After being arrested by U.S. officials, the six were charged with conspiracy to seize a plane by force, a federal offense that carries a maximum 20-year prison sentence, but a magistrate refused a request from prosecutors to deny the men bond.

U.S. Magistrate Judge Hugh Morgan in Key West ordered the defendants freed and kept under house arrest, if they agreed to post $3,750 each toward a $100,000 bond. Their attorneys have characterized their act not as a crime, but as a flight to freedom from Cuba’s Communist dictatorship.

The six men are being held at a federal detention center in Miami pending the government’s appeal of Morgan’s ruling. But the Cuban government claimed the lax treatment emboldened the latest hijacker.

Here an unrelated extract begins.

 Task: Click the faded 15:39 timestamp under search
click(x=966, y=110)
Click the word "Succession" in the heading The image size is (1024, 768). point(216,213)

“This act is the direct consequence of the encouragement received by hijackers with the inconceivable conduct of U.S. authorities,” the Cuban government said in a statement late Monday. “The entire responsibility for what may occur falls upon the government of that country.”

U.S. officials insisted the latest episode would be dealt with as a serious crime.

“If anyone including the Cuban government thinks we are going to be lenient with this defendant because he’s Cuban, they are wrong,” U.S. Atty. Marcos Jiminez said in Miami. “These individuals who commit crimes of violence should not be considered heroes. They should be considered criminals.”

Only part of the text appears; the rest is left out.